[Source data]
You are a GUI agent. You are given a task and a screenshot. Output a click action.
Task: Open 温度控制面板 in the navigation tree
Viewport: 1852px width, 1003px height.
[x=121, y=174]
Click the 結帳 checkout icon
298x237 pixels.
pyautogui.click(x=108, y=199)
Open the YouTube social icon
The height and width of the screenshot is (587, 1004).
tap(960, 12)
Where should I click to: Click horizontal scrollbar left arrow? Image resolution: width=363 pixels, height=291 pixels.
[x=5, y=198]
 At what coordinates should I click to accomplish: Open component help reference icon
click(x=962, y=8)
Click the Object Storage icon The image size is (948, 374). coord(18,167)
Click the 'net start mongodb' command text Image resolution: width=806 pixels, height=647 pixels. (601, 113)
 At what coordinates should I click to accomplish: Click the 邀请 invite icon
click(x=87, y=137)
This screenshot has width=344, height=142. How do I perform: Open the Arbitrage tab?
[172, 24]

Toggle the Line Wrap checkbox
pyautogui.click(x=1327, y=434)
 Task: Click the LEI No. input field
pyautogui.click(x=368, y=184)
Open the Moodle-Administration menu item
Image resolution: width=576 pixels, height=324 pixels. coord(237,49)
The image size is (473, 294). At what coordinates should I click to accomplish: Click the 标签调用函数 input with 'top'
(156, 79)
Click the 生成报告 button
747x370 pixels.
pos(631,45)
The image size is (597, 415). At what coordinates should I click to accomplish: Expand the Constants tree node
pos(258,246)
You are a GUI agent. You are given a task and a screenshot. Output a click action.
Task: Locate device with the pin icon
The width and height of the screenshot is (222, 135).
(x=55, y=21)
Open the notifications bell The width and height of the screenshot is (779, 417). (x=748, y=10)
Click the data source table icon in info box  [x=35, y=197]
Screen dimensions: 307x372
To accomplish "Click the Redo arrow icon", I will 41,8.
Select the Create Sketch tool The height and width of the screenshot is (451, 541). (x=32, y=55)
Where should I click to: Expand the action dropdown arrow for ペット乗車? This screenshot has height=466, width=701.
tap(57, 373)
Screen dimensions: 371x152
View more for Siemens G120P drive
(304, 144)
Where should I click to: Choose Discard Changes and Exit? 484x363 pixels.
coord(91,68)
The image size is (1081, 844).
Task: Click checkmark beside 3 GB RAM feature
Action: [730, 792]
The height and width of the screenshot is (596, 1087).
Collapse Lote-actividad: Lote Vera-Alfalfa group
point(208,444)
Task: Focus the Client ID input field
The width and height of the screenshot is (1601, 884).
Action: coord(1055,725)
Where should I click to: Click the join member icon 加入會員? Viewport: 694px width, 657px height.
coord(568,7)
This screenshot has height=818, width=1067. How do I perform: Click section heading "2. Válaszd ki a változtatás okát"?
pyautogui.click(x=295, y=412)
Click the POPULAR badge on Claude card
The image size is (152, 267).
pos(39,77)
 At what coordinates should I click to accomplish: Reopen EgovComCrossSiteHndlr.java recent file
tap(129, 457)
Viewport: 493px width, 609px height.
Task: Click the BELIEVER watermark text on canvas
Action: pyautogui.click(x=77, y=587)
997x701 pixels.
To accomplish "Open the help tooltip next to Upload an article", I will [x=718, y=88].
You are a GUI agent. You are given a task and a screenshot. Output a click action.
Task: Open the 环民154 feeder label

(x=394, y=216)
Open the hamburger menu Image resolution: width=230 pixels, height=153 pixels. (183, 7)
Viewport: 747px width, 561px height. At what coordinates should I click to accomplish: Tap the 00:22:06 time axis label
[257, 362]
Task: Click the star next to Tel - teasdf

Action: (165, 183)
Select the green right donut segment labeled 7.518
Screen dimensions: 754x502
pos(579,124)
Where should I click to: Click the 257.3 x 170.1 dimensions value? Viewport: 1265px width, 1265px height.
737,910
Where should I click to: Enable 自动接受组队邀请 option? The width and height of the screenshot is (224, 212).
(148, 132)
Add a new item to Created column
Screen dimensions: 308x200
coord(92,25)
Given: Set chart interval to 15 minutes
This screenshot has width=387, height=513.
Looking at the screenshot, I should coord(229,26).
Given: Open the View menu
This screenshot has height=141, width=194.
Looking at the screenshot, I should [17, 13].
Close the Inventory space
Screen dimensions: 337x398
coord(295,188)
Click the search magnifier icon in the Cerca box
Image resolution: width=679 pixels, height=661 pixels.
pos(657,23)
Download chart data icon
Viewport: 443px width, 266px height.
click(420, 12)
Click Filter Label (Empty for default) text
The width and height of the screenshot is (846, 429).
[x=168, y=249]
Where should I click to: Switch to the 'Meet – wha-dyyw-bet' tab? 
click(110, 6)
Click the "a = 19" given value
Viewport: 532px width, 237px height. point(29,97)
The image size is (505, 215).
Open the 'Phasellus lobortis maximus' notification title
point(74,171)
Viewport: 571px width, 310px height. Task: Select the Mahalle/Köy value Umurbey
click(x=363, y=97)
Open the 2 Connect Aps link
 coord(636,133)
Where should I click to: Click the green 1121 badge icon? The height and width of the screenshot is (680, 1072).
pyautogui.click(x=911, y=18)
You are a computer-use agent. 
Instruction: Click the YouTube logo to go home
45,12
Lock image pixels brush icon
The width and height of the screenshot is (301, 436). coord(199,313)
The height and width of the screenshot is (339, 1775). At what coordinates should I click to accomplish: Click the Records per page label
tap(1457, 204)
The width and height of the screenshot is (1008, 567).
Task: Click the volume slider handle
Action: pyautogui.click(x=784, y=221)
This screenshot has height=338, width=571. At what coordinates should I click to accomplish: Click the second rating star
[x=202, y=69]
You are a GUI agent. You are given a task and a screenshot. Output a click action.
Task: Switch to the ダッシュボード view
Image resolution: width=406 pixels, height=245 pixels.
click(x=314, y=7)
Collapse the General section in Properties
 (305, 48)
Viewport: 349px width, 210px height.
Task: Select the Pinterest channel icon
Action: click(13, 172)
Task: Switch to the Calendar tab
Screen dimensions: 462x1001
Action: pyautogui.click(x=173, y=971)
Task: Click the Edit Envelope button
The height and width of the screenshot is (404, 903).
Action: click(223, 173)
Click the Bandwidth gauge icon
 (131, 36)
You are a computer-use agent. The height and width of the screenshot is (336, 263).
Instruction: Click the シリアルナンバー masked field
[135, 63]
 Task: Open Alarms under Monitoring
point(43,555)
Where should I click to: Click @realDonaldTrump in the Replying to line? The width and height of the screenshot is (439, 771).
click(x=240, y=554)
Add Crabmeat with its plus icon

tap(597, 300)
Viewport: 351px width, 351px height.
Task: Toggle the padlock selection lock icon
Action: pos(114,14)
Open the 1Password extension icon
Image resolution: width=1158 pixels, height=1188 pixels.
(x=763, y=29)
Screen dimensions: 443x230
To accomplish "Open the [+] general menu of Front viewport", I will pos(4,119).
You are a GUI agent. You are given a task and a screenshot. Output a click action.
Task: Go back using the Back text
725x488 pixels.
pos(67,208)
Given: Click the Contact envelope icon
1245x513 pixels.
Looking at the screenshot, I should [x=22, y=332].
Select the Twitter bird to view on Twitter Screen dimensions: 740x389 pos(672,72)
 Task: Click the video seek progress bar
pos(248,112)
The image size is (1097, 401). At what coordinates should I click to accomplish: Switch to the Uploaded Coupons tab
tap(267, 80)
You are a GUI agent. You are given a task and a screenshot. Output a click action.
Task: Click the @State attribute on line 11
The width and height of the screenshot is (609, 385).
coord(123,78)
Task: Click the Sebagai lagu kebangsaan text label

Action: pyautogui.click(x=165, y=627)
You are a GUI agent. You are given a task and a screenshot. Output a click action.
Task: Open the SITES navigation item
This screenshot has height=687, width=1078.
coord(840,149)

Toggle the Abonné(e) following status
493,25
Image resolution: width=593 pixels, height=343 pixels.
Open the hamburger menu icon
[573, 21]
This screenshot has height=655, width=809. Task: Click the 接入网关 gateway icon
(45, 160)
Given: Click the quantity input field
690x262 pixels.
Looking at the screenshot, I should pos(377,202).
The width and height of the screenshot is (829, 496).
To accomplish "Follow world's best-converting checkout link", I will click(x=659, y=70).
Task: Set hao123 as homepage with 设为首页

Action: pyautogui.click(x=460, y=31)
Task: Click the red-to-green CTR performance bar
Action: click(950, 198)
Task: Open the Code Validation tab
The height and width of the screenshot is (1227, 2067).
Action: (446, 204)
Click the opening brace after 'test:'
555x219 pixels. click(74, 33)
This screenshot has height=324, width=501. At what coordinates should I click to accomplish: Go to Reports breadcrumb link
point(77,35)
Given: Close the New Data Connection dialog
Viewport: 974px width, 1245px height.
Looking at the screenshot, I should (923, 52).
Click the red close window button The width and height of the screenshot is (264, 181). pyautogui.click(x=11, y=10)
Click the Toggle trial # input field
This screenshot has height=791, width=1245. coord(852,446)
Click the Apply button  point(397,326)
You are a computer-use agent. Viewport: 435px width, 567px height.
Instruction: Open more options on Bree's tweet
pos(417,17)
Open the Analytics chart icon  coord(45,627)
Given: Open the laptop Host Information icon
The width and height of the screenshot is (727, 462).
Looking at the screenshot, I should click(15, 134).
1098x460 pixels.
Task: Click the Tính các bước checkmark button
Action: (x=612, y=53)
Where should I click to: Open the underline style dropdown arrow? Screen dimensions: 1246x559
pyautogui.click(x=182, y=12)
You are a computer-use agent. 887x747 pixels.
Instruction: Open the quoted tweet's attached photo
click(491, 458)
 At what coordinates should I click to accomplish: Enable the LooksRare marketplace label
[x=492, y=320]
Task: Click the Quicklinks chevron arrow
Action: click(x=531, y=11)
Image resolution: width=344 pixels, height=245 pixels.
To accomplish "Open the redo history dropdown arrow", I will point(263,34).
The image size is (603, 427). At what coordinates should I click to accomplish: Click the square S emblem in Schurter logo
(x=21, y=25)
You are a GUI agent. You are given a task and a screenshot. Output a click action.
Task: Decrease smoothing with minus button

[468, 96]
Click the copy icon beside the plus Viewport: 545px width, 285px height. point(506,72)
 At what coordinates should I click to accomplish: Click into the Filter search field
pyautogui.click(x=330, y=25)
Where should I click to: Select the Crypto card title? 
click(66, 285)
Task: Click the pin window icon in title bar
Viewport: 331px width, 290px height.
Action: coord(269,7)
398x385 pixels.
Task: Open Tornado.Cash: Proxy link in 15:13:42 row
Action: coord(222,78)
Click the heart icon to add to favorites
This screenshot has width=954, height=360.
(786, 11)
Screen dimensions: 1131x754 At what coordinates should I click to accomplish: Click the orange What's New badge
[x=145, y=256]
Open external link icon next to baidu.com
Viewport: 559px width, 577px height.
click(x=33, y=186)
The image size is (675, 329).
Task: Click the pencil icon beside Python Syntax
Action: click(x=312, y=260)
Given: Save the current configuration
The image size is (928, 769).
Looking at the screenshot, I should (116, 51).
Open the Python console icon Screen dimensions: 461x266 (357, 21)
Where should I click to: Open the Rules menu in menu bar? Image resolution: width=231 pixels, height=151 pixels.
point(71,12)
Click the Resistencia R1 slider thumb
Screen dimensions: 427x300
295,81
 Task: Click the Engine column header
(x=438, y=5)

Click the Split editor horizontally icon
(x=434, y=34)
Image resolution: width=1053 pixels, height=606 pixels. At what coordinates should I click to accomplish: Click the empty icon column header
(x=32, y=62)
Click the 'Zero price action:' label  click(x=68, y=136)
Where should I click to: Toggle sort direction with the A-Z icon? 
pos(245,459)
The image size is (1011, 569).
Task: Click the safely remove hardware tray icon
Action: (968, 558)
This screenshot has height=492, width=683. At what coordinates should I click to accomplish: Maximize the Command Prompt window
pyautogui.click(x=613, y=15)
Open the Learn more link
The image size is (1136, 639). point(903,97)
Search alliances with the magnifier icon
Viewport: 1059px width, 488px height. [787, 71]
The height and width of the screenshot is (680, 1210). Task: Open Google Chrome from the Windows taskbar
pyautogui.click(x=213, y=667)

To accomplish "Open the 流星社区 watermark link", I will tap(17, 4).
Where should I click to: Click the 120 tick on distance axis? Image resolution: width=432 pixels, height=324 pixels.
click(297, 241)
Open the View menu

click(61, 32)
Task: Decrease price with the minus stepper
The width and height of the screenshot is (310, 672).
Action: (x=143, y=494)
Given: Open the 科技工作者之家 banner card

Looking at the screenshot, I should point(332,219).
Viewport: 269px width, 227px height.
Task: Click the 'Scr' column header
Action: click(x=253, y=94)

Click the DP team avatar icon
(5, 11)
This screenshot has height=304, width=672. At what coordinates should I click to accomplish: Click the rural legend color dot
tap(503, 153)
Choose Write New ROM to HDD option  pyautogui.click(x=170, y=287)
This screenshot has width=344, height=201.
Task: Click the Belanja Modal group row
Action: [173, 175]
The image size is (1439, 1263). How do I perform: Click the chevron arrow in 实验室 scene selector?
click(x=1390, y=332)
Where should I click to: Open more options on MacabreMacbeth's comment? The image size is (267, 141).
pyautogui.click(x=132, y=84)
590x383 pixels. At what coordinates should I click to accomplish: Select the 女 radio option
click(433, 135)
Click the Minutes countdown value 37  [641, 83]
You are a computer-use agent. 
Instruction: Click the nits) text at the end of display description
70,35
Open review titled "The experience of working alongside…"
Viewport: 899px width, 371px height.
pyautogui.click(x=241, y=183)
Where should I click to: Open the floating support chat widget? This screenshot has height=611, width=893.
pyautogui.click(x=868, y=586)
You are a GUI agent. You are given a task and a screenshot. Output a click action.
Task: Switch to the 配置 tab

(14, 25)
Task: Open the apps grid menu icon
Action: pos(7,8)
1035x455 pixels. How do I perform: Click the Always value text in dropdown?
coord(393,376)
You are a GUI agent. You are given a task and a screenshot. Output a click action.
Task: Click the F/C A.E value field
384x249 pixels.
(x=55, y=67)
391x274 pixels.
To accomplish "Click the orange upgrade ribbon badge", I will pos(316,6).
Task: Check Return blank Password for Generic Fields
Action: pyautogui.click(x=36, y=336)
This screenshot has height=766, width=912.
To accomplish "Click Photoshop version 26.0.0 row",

WHAT TO DO.
Look through the records and copy down every line that holds "navigation".

ANSWER BOX.
Task: Open 温度控制面板 in the navigation tree
Task: Open the SITES navigation item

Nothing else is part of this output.